Chedita was too poor to take care of her daughter, so Gloria was placed in a rescue home run by the Visayan Forum, an ILO-supported organization that works with child workers. The rescue home provided her with shelter and counselling, and helped her file a criminal case against her former employers.

Guatemala: A new life for Santa Eva

Santa Eva was found when she was only 12 years old by the facilitator of the Conrado de la Cruz Association action programme against child domestic labour. The Conrado de la Cruz Association works in collaboration with the International Programme on the Elimination of Child Labour (IPEC) on the prohibition of and immediate action for the elimination of the worst forms of child domestic labour. Before joining the action programme, Santa had done all kinds of work. She went from working in a tortilla bakery to packing vegetables for export, then to domestic work in a private home. After a long and difficult year working, her health began to deteriorate.

When the facilitator included her in the group, Santa found it difficult to take part. However, as she talked with the team of facilitators on the action programme, the reason for this behaviour emerged. Santa was unhappy at being separated from her parents and family. When Santa's mother left her father, she abandoned Santa and her three younger brothers to marry another man and start a new family. It became necessary for Santa to find work immediately in a private home to feed and care for her three brothers.

The facilitators and the girls in her group played the role of advisors. Santa was able to pour out her heart to them about the "torture" of seeing her mother who lived only two blocks away with her new family while she and her brothers were abandoned. At times, she saw her mother in the market and was mistreated when she tried to speak to her.

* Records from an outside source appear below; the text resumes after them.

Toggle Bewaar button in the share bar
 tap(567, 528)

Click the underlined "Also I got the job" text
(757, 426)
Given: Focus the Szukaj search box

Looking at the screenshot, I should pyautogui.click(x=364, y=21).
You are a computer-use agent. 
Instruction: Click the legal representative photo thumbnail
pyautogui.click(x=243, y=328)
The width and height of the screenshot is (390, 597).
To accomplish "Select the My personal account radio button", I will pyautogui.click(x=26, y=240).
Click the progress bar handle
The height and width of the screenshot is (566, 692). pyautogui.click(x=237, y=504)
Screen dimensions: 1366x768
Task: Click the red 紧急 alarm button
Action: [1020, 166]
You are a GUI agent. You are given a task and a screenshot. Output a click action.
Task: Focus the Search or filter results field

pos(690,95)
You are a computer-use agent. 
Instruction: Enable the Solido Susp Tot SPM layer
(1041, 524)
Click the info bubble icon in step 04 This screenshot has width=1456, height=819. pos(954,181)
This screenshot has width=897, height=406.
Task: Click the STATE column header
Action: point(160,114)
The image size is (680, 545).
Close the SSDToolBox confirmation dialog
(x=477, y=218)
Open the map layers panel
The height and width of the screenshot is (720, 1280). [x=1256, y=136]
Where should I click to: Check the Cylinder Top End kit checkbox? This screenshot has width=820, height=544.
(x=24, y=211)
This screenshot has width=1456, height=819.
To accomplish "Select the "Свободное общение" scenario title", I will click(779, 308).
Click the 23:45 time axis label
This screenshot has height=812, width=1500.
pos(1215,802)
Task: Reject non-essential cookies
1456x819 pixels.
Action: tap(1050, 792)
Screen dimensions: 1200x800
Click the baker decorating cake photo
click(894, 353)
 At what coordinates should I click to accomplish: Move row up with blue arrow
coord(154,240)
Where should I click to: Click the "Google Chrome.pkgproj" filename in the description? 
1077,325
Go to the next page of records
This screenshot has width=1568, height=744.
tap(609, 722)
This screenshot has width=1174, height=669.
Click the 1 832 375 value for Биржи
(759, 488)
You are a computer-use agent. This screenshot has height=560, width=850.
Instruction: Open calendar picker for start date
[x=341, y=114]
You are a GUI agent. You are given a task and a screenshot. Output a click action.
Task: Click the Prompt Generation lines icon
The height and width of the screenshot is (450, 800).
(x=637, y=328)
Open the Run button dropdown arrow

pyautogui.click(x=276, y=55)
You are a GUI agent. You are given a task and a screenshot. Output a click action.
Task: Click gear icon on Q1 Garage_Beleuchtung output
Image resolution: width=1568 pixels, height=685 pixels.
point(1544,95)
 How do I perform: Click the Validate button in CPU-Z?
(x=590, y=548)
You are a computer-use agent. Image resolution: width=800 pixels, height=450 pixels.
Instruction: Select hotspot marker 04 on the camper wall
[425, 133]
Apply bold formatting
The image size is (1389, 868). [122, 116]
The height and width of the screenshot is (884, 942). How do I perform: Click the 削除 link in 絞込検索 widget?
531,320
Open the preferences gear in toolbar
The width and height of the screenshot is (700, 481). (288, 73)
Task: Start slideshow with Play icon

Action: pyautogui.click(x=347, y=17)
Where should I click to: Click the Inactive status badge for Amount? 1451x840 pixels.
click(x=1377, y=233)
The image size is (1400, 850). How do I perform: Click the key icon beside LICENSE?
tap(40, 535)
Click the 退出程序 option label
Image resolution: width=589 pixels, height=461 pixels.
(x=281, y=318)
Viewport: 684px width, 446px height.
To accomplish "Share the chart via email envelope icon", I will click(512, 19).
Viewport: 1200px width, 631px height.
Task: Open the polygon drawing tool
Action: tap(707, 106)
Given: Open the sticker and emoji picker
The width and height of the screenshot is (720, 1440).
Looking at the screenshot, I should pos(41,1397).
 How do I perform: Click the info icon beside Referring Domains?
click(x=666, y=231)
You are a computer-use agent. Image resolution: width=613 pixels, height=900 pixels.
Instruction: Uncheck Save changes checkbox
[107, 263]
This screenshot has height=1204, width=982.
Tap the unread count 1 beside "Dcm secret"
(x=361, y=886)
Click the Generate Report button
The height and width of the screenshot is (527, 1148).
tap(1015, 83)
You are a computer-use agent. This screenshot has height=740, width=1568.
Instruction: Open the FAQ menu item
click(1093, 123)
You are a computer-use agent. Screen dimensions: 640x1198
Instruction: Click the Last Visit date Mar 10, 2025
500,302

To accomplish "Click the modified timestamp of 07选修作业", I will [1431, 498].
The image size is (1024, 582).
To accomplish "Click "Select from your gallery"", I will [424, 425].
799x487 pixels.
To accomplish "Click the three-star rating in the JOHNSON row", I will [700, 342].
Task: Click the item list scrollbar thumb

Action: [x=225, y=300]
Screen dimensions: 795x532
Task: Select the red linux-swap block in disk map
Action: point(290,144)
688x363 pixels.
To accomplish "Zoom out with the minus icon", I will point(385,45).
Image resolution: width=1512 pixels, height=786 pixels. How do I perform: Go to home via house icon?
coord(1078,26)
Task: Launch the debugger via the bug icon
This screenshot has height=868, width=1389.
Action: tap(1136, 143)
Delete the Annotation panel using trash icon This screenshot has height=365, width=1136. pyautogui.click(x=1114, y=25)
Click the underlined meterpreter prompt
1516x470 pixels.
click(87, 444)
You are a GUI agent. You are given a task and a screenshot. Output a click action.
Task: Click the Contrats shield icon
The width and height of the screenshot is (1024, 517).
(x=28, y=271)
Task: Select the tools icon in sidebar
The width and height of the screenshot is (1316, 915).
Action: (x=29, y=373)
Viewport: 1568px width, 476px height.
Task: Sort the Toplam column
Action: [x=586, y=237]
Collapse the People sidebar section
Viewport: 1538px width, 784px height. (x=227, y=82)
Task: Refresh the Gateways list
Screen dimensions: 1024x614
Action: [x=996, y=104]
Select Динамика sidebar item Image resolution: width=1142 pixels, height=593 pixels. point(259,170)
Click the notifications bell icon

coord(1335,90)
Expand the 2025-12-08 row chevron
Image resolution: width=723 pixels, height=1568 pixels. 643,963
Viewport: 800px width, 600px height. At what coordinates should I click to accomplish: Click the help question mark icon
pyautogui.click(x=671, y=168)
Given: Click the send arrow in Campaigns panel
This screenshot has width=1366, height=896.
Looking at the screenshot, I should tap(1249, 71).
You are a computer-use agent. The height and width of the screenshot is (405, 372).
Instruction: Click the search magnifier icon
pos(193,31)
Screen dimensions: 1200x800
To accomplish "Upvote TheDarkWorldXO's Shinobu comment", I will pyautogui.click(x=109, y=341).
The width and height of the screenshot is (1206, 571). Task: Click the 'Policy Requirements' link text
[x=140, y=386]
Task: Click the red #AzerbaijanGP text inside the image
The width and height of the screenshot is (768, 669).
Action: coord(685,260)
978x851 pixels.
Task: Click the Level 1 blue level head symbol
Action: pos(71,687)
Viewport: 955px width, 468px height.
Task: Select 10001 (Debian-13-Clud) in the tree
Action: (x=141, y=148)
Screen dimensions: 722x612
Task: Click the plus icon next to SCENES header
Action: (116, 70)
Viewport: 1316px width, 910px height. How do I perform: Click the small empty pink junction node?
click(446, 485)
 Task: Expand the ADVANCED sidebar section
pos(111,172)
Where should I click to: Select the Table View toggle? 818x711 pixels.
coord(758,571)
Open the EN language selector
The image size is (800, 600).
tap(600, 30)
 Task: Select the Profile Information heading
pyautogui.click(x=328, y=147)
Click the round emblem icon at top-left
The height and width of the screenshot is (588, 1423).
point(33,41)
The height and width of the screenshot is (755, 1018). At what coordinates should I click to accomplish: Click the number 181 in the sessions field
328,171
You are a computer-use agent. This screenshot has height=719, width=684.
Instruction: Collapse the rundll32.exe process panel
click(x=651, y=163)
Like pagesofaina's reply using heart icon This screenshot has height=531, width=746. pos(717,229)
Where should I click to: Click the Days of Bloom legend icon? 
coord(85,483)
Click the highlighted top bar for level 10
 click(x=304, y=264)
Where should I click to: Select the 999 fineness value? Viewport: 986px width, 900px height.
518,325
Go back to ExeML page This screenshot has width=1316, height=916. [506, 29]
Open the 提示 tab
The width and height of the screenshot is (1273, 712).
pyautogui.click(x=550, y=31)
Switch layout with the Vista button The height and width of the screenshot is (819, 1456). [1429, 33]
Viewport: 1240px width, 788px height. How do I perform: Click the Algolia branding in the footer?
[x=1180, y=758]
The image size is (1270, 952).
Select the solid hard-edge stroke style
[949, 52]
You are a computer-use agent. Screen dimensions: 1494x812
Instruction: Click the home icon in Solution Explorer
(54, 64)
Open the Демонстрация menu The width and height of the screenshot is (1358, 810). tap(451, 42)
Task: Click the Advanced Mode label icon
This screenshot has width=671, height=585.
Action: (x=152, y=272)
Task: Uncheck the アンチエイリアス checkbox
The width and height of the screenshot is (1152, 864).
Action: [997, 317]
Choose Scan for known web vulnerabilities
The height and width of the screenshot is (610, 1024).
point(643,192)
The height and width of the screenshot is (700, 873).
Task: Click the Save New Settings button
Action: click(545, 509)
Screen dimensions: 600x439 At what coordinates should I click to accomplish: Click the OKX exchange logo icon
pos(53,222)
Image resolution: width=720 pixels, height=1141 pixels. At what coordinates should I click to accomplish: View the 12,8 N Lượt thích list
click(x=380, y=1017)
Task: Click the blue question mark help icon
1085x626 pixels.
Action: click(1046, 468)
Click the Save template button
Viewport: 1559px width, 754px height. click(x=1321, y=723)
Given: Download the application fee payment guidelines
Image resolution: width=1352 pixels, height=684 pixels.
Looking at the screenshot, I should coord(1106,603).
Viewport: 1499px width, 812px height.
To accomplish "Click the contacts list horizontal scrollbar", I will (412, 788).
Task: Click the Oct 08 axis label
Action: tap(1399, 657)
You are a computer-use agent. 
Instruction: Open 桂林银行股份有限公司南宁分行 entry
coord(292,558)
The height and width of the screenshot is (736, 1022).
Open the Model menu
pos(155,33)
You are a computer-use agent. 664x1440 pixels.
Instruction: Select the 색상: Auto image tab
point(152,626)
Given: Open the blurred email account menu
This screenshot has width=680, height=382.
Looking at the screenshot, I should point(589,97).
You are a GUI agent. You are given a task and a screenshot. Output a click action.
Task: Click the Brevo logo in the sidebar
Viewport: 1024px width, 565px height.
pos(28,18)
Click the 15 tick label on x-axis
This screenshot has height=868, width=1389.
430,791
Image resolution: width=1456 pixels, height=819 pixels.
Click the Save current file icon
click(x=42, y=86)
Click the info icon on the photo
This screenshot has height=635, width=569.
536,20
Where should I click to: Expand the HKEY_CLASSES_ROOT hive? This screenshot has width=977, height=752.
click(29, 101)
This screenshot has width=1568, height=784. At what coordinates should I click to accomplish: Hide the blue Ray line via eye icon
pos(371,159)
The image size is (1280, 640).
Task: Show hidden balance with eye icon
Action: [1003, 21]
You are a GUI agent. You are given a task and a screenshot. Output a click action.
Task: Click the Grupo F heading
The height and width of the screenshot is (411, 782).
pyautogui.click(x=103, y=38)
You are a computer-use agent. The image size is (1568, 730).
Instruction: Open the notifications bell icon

The action programme provided Santa with a new living environment. Speaking of her life helped Santa to come to terms with her difficult situation, as she realized that most of the other girls shared many of her experiences and they all had to struggle to find other options.

"The objective of the Conrado de la Cruz Association is to support and to contribute to the elimination and prevention of child domestic labour, specifically involving girls from rural areas of the city", says Julián Oyales, Director of Conrado de la Cruz and coordinator of the ILO/IPEC action programme.

Santa has also recovered her physical and mental health through this programme, as well as being able to study and have hope for the future. She was able to finish her primary education through the action programme. She was interested in working in health and continued to study to be a nursing assistant. Santa's participation in Conrado de la Cruz has given her a new dimension and outlook on life.

Santa has impressive leadership qualities and skills when it comes to identifying other girls in her community who are suffering as she did. This is because she knows the area where she lives like the back of her hand and quickly recognizes other girls in risk situations. As a programme presenter she has joined the cause of Conrado de la Cruz and has been able to rescue girls who have had to work because their families have abandoned them or are desperate.

Today, Santa is 15 years old and she works for the association as a group presenter, participates in classes at the Education Centre, has done a computer course and is studying to be a nursing assistant. Once a victim herself, Santa now works to help others.